Mariarosaria Marchesano

Nel 2019 gli scambi mondiali di beni e servizi potrebbero frenare la loro crescita al 2,6 per cento, contro il 4,7 per cento messo a segno nel 2017. Cosa rischia il nostro paese

Milano. L’appello lanciato alla Casa Bianca da una decina di produttori di scarpe americani – tra i quali marchi famosi come Nike, Adidas e Foot Looker – per porre fine alla guerra commerciale, dimostra che sia che si tratti di microconduttori oppure di sneaker il tema è lo stesso: con l’escalation dei dazi si rischia di interrompere intere catene produttive, il che in un’economia globalizzata equivale a spingere le imprese a fermare o a spostare gli impianti produttivi in altre aree mettendo in crisi un modello di divisione internazionale del lavoro che funziona da quarant’anni.

 

Secondo le stime dell’Organizzazione mondiale del commercio, nel 2019 gli scambi mondiali di beni e servizi potrebbero frenare la loro crescita al 2,6 per cento, contro il 4,7 per cento messo a segno nel 2017, prima che scoppiassero le tensioni tra Stati Uniti e Cina. In pratica, lo sviluppo del commercio mondiale si è quasi dimezzato in appena due anni. L’opinione ormai diffusa tra gli analisti che osservano i mercati finanziari, con il timore che tutto questo porti a un crollo dei valori, è che le barriere doganali rappresentino un fenomeno che va di pari passo con l’indebolimento delle democrazie liberali e l’ascesa dei leader populisti. “Dagli Stati Uniti di Trump all’Europa all’Italia, ma anche in Ungheria e Polonia, oltre che in Sudamerica, l’ascesa globale dei populismi e il ritorno al protezionismo stanno mettendo i bastoni tra le ruote al commercio globale, avviando una fase di 'deglobalizzazione'”, dice Alessandro Tentori, Chief investment officer di Axa Im Italia.

 

In che misura questo fenomeno rischia di spingere il mondo in recessione? Nei giorni scorsi l’Ocse ha lanciato l’allarme dicendo che quest’anno è previsto un forte rallentamento dell’economia mondiale (3,2 per cento) rispetto agli ultimi trent’anni a causa proprio delle tensioni commerciali. “Ogni azienda investe per produrre, produce per vendere, ma se non sa dove e come vendere, allora gli investimenti rallentano o si fermano, e l’economia frena.
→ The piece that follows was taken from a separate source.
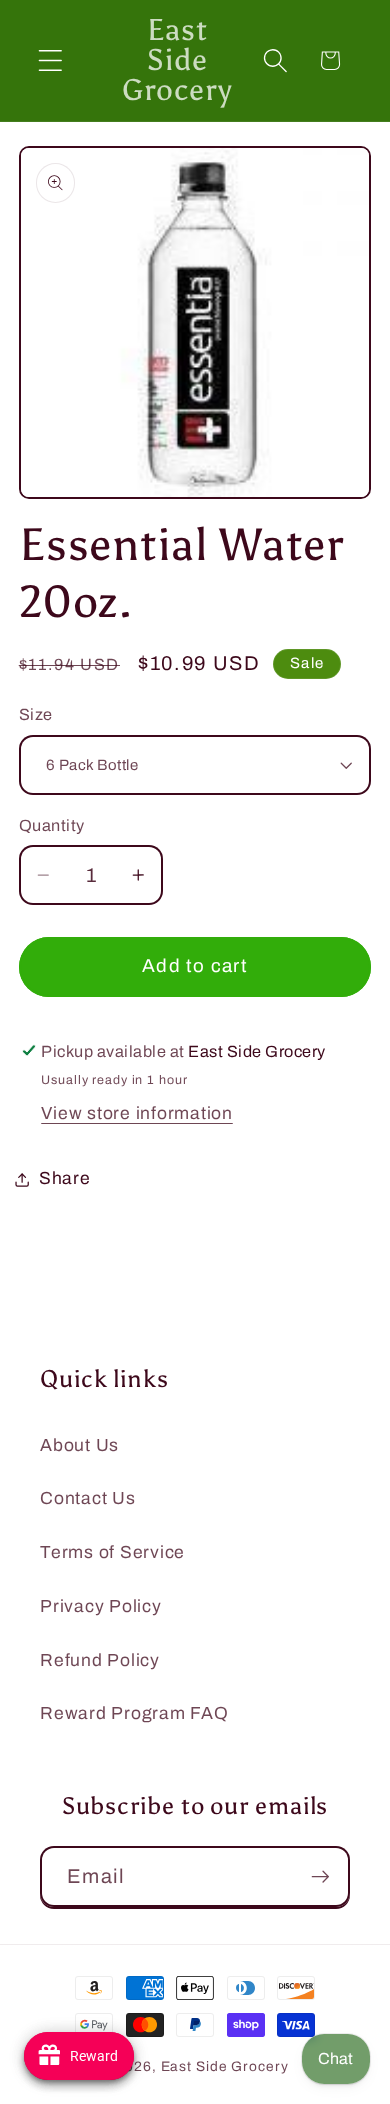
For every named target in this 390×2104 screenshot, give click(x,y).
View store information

Un guaio per tutti, che tutti dobbiamo sforzarci di risolvere”, ha detto Angel Gurria segretario generale dell'Ocse.

 

In Europa, gli ultimi 12 mesi di tariffe in aumento hanno già danneggiato la fiducia delle imprese che ora è ai minimi storici in Germania. Se nessuno interviene, la situazione potrebbe ancora peggiorare. “Una recente analisi della Bce suggerisce una deviazione della crescita globale di un punto percentuale dalla stima di base, cioè un pil globale che scende dal 3,5 per cento al 2,5 per cento nel prossimo biennio – rivela Tentori – Questo scenario risulta da una combinazione negativa di scambi commerciali e di sentiment globale”.

 

C’è da domandarsi che cosa può succedere in Italia dove da oltre un anno governa una coalizione populista. Dopo che martedì l’Ocse ha previsto una sostanziale stagnazione economica per il 2019, l’Istat ha, invece, tagliato la stima fatta lo scorso novembre (+1,3 per cento) dicendo che il pil del paese avrà un lieve aumento (+ 0,3 per cento) con lo stimolo ai consumi interni che verrà da misure come il reddito di cittadinanza. Peccato, però, che tale contributo è talmente scarso da non riuscire a controbilanciare l’indebolimento della domanda estera provocato proprio dal calo del commercio internazionale e dal possibile peggioramento delle condizioni creditizie legato all’aumento dell’incertezza politica. In altre parole, la riduzione del volume delle importazioni ed esportazioni in atto a livello globale rischia di diventare un problema per i governi sovranisti perché indebolisce il sostegno della domanda estera al pil. “L’economia italiana ha un potenziale di crescita in grave ritardo rispetto alla media dell’Eurozona. Questo dipende da fattori come demografia, investimenti e organizzazione industriale. Ogni governo in carica dovrebbe lavorare su questi fattori in modo da garantire la traiettoria sostenibile del debito pubblico”, conclude l’analista.